Saved data entries:
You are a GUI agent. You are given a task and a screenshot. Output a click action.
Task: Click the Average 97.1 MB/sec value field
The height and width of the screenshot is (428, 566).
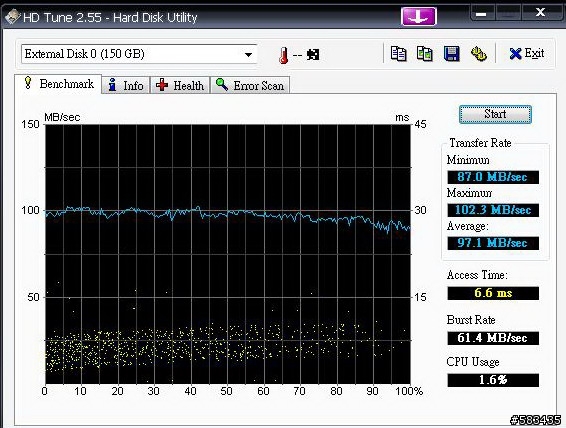point(493,243)
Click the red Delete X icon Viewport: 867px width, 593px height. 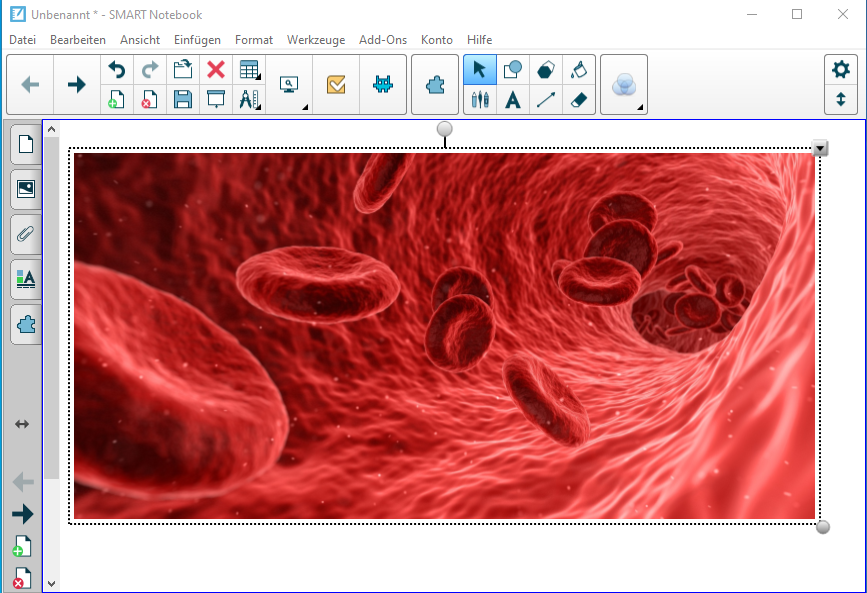215,70
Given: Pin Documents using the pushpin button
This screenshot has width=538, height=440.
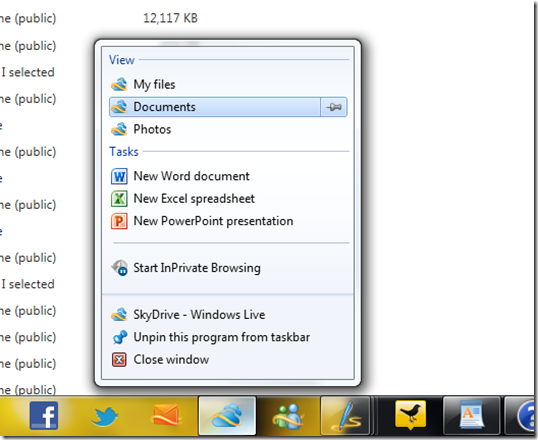Looking at the screenshot, I should [x=334, y=107].
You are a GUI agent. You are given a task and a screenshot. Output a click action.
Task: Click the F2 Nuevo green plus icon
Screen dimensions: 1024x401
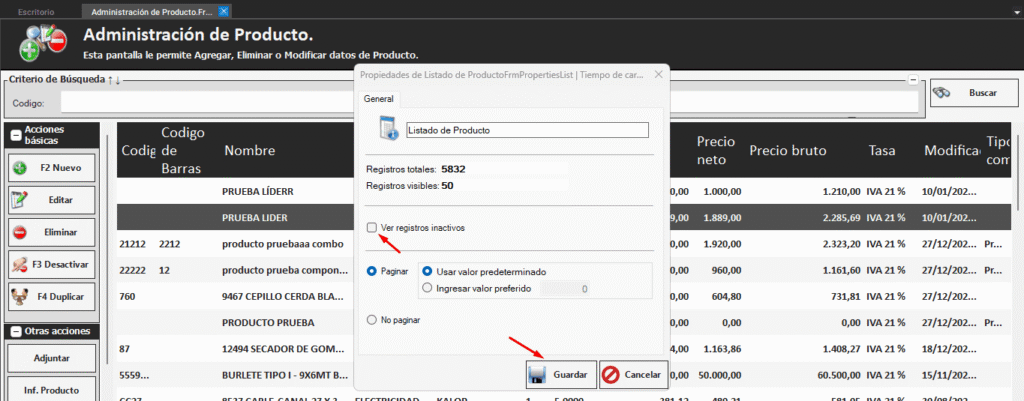pos(20,167)
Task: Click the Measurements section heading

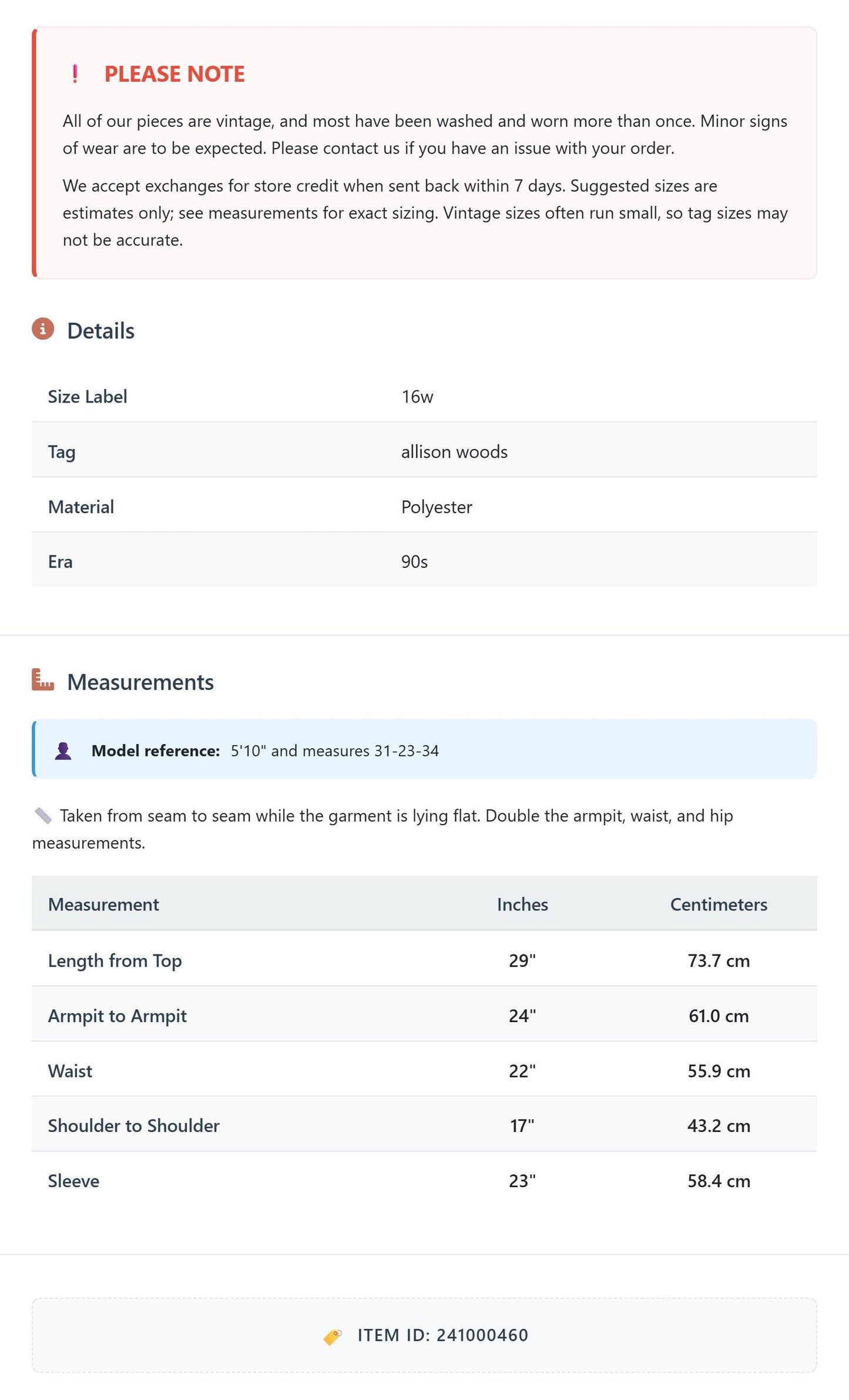Action: click(x=140, y=682)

WORK REQUIRED
Copy exactly, and copy nothing else: the lines from the one containing "Given: Pin Documents using the pushpin button" through the end of the data, both ends included, with pictures left out.

THE COMPLETED TASK
Given: Pin Documents using the pushpin button
This screenshot has width=538, height=440.
Looking at the screenshot, I should [x=334, y=107].
You are a GUI agent. You are given a task and a screenshot. Output a click action.
Task: Click the F2 Nuevo green plus icon
Screen dimensions: 1024x401
pos(20,167)
Task: Click the Measurements section heading

Action: click(x=140, y=682)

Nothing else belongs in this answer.